» Problem requirements: The records below are to be transcribed exactly, with the pictures removed.
══ Dataset content ══
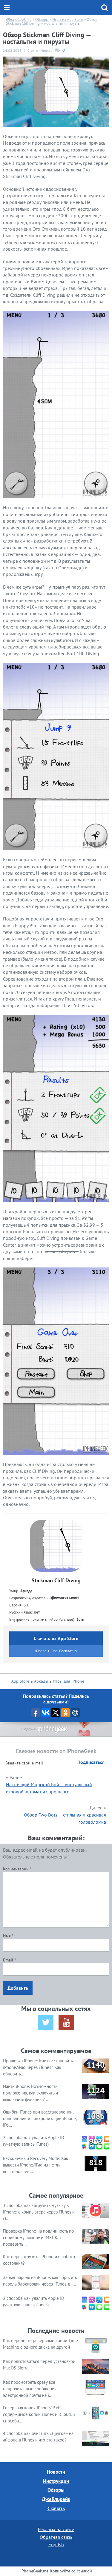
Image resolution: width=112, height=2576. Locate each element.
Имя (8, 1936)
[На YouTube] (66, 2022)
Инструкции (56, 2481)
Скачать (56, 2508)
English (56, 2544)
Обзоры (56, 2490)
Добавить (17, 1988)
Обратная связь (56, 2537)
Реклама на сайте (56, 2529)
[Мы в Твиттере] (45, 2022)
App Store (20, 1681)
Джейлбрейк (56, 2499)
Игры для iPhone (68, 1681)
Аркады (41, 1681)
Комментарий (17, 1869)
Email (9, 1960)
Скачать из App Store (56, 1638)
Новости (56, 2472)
═══
» Answer to this problem:
Image resolution: width=112, height=2576. Locate each element.
Имя (8, 1936)
[На YouTube] (66, 2022)
Инструкции (56, 2481)
Скачать (56, 2508)
English (56, 2544)
Обзоры (56, 2490)
Добавить (17, 1988)
Обратная связь (56, 2537)
Реклама на сайте (56, 2529)
[Мы в Твиттере] (45, 2022)
App Store (20, 1681)
Джейлбрейк (56, 2499)
Игры для iPhone (68, 1681)
Аркады (41, 1681)
Комментарий (17, 1869)
Email (9, 1960)
Скачать из App Store (56, 1638)
Новости (56, 2472)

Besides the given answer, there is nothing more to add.